State-run Social Security System (SSS) said that its enhanced pension loan program (PLP) declined by double digits in the first eight months of the year due to lower number of pensioner-borrowers.


In a statement, Aurora C. Ignacio, SSS president and chief executive officer said that PLP approved loans reached P1.92 billion in January to August, down 17 percent compared with P2.31 billion in the same period last year.

“We can attribute the decrease in approved pension loans to the lower number of pensioner-borrowers this year,” Ignacio said. “It is partly due to the restricted mobility for senior citizens brought by the quarantine protocols.”

“Also, some of them are still repaying their pension loans granted to them last year,” she added.

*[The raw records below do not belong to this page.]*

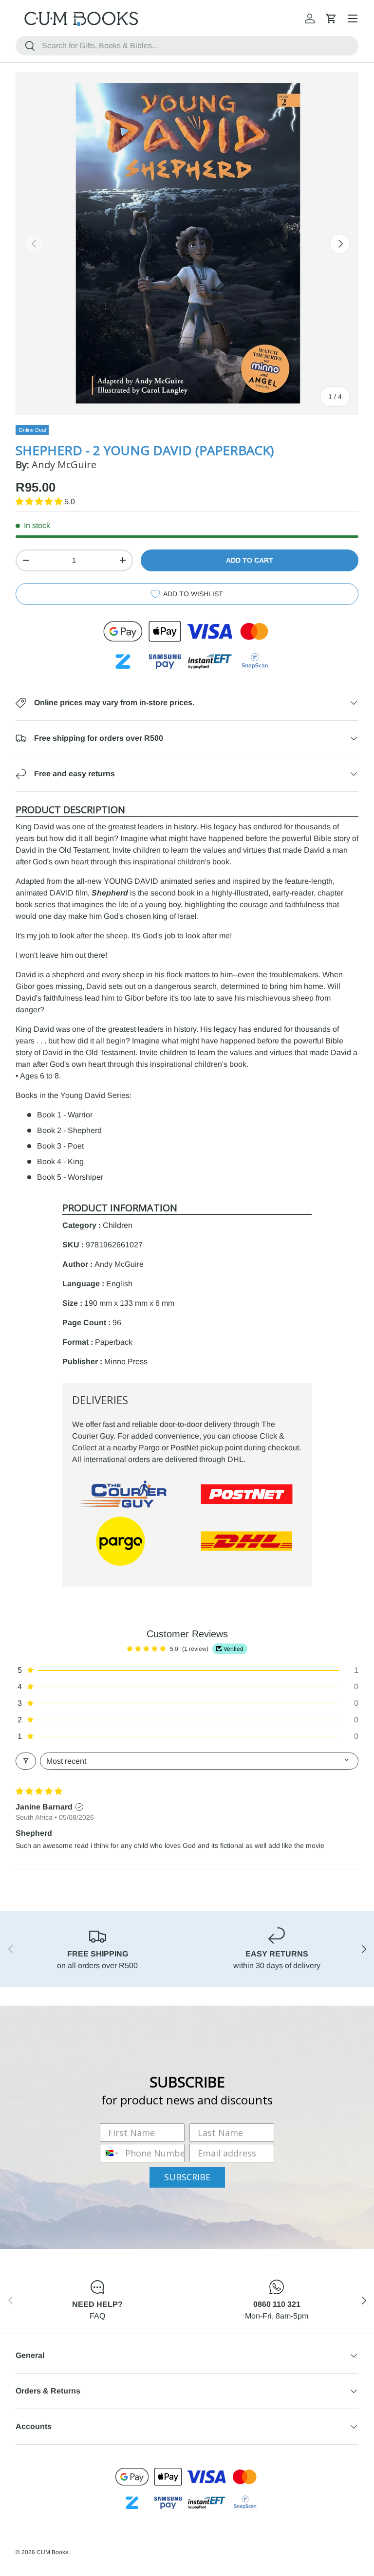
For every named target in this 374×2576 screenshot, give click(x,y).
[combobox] (187, 45)
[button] (331, 18)
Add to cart (249, 560)
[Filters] (26, 1761)
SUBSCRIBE (187, 2177)
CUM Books (52, 2552)
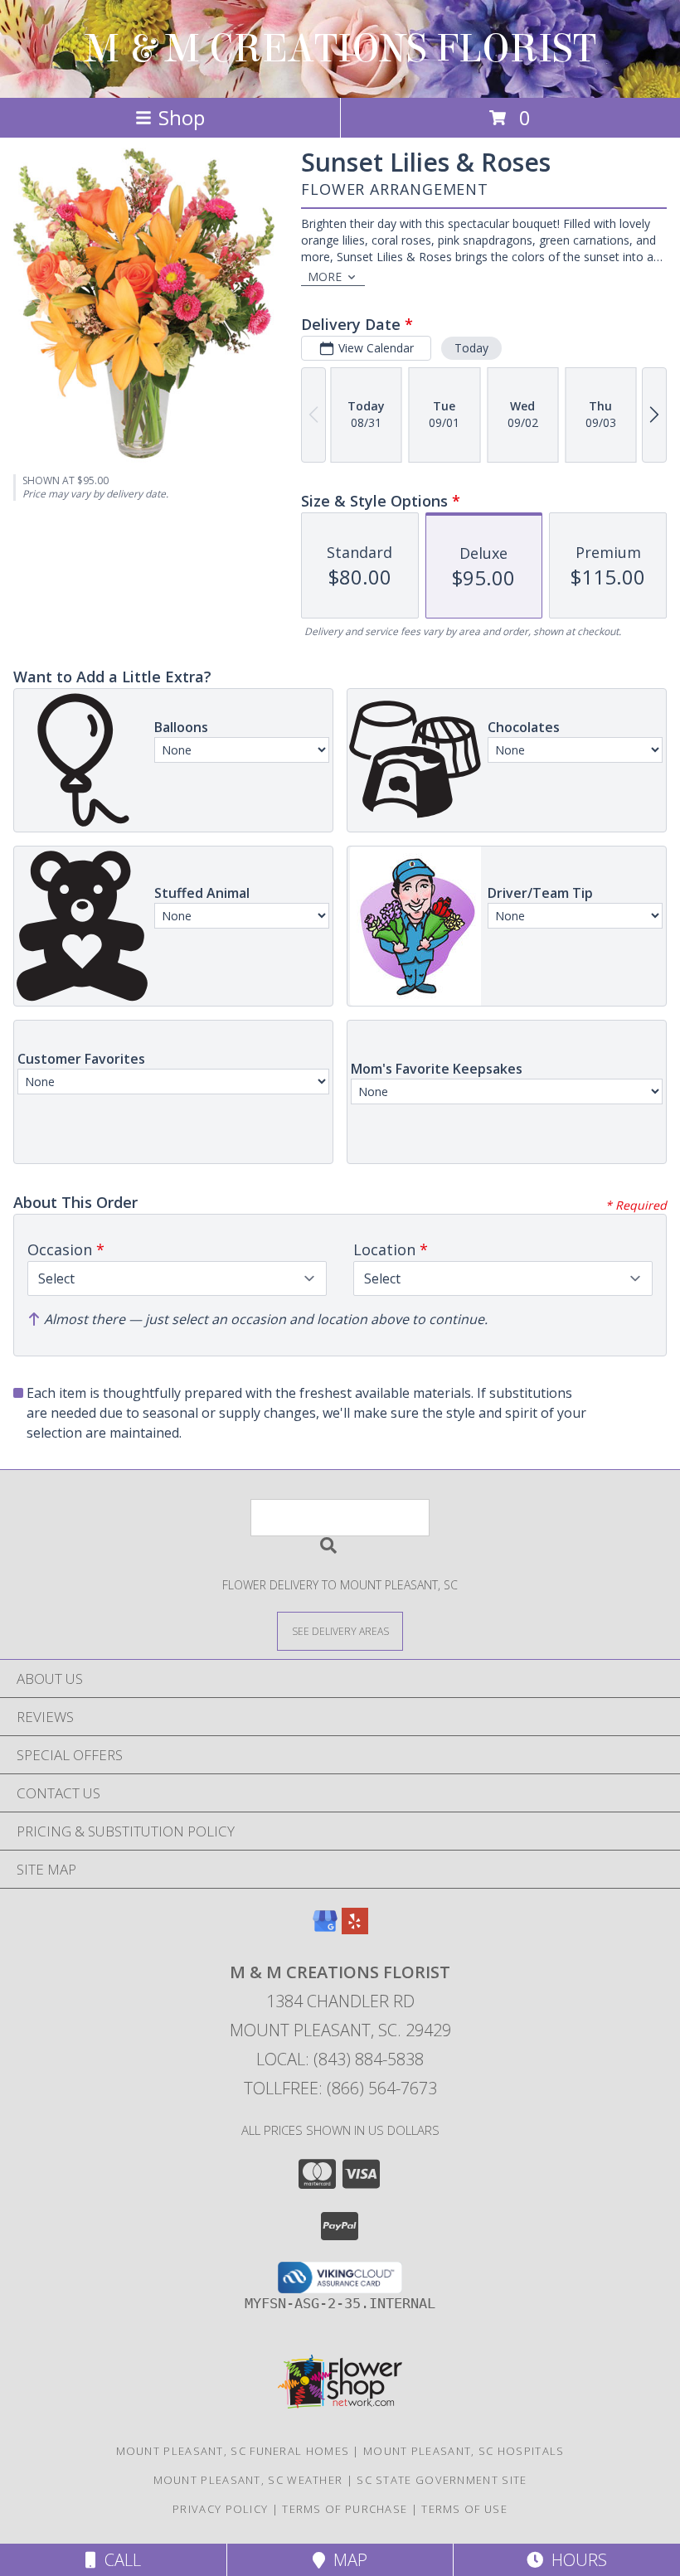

Based on the SSS data, there were 43,424 pensioner-borrowers at end-August 2021, 15 percent lower than the 51,121 a year earlier.

SSS Bacolod branch has the highest amount of approved pension loans at P89.36 million for 2,649 pensioners, while Cebu placed second with P44.87 million approved pension loans for 962 borrowers.

SSS Davao came in third with P38.26 million loans for 930 borrowers. Other branches included in the top five branches with the highest approved pension loans were Bacoor with P37.38 million for 722 borrowers and Antipolo with P33.45 million for 651 borrowers.

Launched in September 2018, PLP aims to assist SSS retirement pensioners in their financial needs and prevent them from becoming victims of private loan sharks with higher interest rates and taking their ATM cards as collateral.

Ignacio further encourages the retirement pensioners to avail the PLP since it is designed to help them in their short-term financial needs.

“We recognize that they need financial assistance to help augment their daily expenses, especially that we are in a pandemic. PLP can help cover expenses for their medicines, vitamins, and other healthcare needs,” Ignacio explained.

Under the program, qualified retirement pensioners can avail of a loan equivalent to three, six, nine, or 12 times their basic monthly pension (BMP) plus the P1,000-additional benefit.

However, the loanable amount should not exceed the maximum loan limit of P200,000. In addition, the net take-home pension of the pensioner-borrower should at least be 47.25 percent.

A pension loan equivalent to three and six times the pensioner’s BMP plus the P1,000-additional benefit will have a payment term of six and 12 months, respectively.

Meanwhile, a pension loan equivalent to nine or 12 times the BMP plus the P1,000 additional benefit will have a 24-month payment term.

The pensioner’s first monthly amortization will be due on the second month after SSS grants the loan. For example, if the loan is given in August, SSS will deduct the first monthly amortization from the pensioner’s monthly pension in October.

Pension loans will incur an interest rate of 10 percent per year until fully paid computed on a diminishing principal balance.